Short form of the question:
When PLINK2 documentation discusses "phase" (i.e. 'phased dosages'), should that be taken to mean:
a. related to the linkage of specific alleles across multiple variants
b. the splitting of one value into two. e.g. two 0-1 dosages as opposed to one 0-2 dosage
c both a and b?
Longer form with more detailed questions:
My understanding (quite possibly wrong!) of the VCF file spec is that the '|' versus '/' distinction is meant to be interpreted in conjunction with the PS ("phase sets") values that define which variants are phased together. Or, according to the VCF spec doc, if no PS is given, they are all assumed to be phased in a giant single set. This latter situation is what I believe one generally expects in results from imputation servers, since my understanding is they start by phasing the genotypes along entire chromosomes, and then impute each haplotype separately. Does PLINK load/preserve detailed "phase set" information? or just the one-giant phase set?
If I have a minimac4 imputation output that I load using "dosage=HDS" option, then sure enough I do then have a fileset for which a subsequent invocation of --pgen-info reports:
Explicitly phased hardcalls present
Explicitly phased dosages present
which sounds good.
Now if I want to get back the two 0-1 dosage values for a particular variant in some text file, how would I do that?
doing --export A seems to only output a combined 0-2 dosage value
doing --export AD adds a second column which the documentation calls the 'dominant' value, but I'm unclear if/how those two values can be converted to a pair of 0-1 dosages?
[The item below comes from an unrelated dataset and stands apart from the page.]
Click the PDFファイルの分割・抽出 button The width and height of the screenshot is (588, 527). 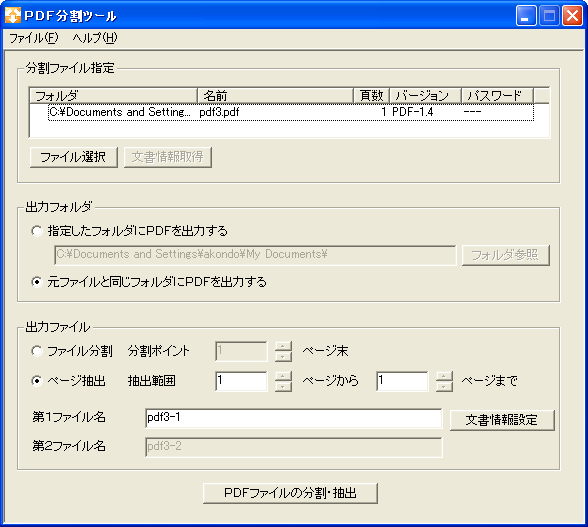290,493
I also noticed that doing --export haps (the name sounded promising) refuses with:
Error: '--export haps' must be used with a fully phased dataset.
But since --pgen-info said that phased data was present, I assume the key word in the error is 'fully', which makes me wonder:
Is there some way to list which variants contain phased versus unphased data?
FWIW, I scanned the minimac4 VCF that I had loaded and there are no '/'s anywhere - it's all '|'s, so I feel like my fileset should be 'fully' phased. But I'm probably misunderstanding....
I'm using version: PLINK v2.00a3.4LM 64-bit Intel (1 Aug 2022)
Thanks for any enlightenment and thanks for PLINK(2)!